Developed by researchers at Moorfields Eye Hospital and the UCL Institute of Ophthalmology, the tool, called Eye2Gene, uses retinal images to predict the genetic cause of a patient’s condition. A recent study, published in Nature Machine Intelligence, analysed data from nearly 4,000 patients across six international centres and is the largest of its kind.

The project began in 2019 with a Career Development Award from Moorfields Eye Charity, said the lead researcher, Associate Professor Nikolas Pontikos from the UCL Institute of Ophthalmology.

Eye2Gene aims to shorten what is typically a long diagnostic journey.

The tool is not a replacement for genetic testing, which remains the gold standard. However, it can improve the speed and accuracy of genetic diagnosis by helping to interpret results and streamline referrals.

The research team worked closely with patients to co-design the Eye2Gene website and Eye2Gene reports, ensuring clear, sensitive communication. This prompted the team to create digestible information patients can review after short consultations.

Reports that combine AI results with expert guidance and focus on therapies and next steps, will help patients stay engaged and hopeful.
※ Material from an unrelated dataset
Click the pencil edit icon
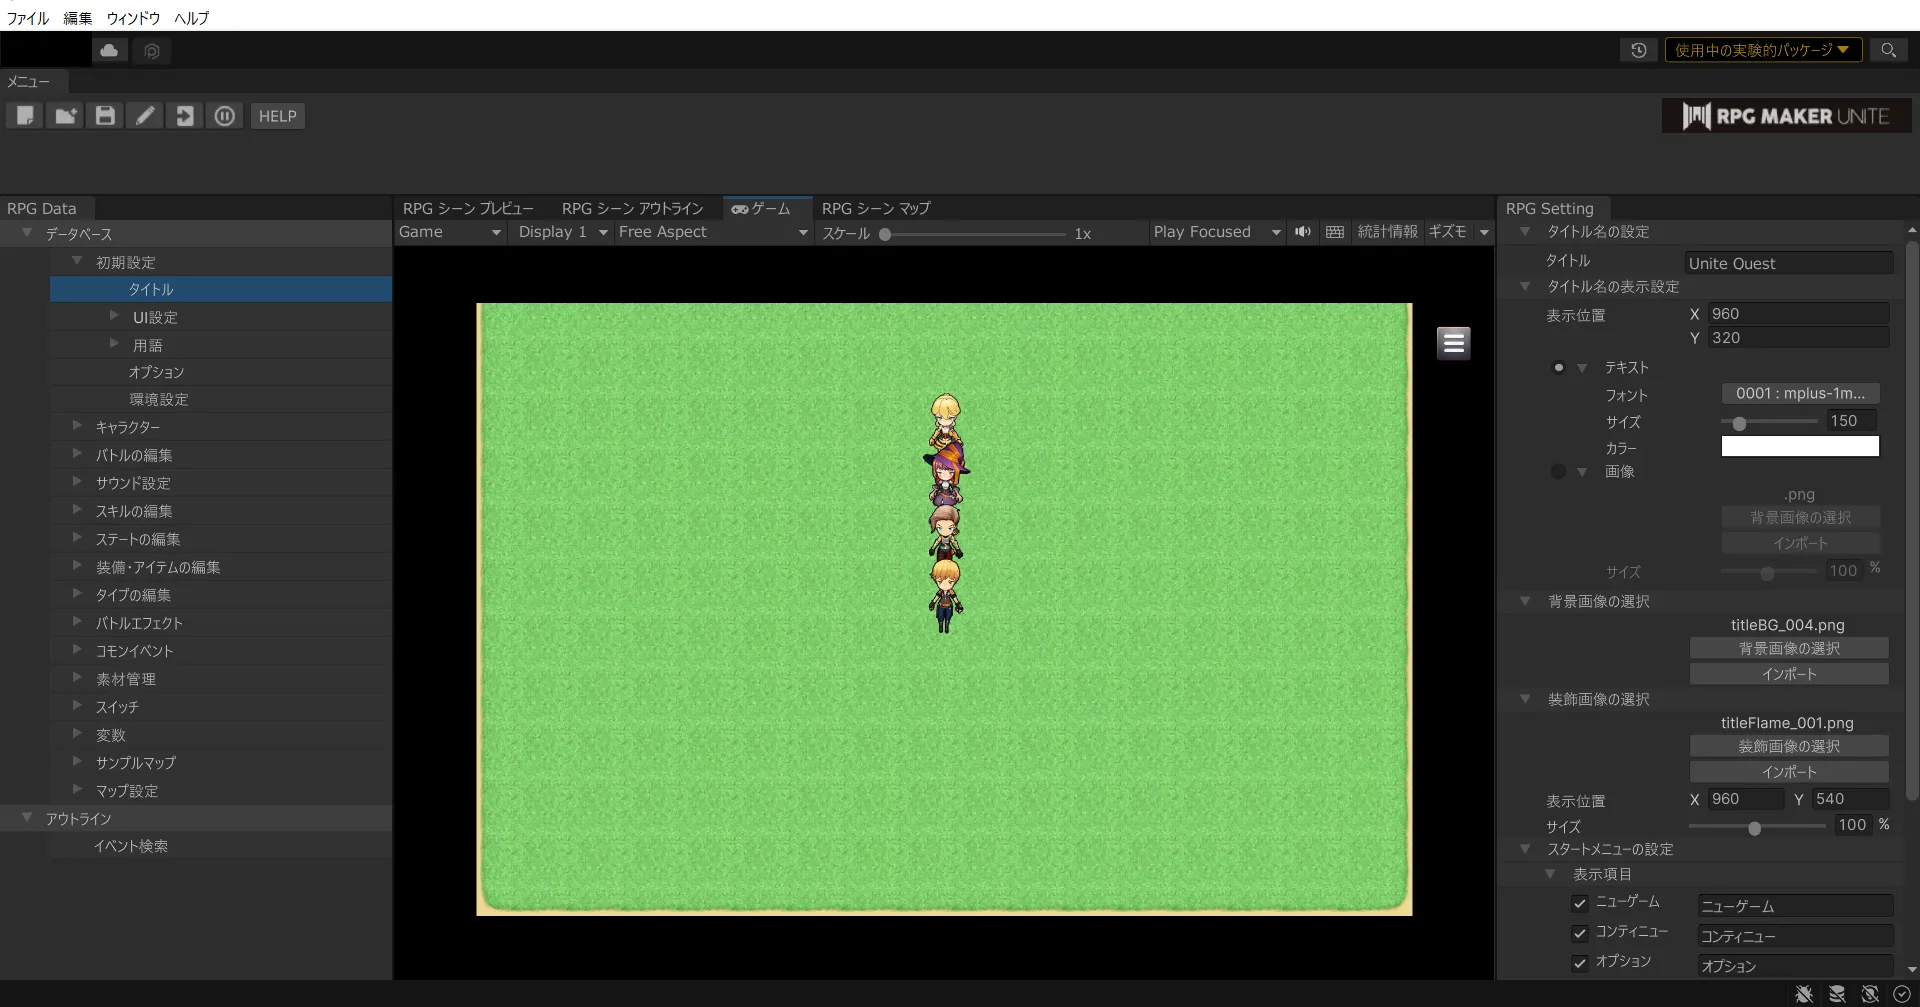1920x1007 pixels. coord(145,116)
This approach has raised awareness and helps to improve understanding of rare genetic eye diseases.

Eye2Gene is already available online for research and integrated into some clinical imaging systems from Heidelberg Engineering. With additional funding from Sight Research UK and the Medical Research Foundation, the team is now preparing for further validation in NHS clinics and across international centres.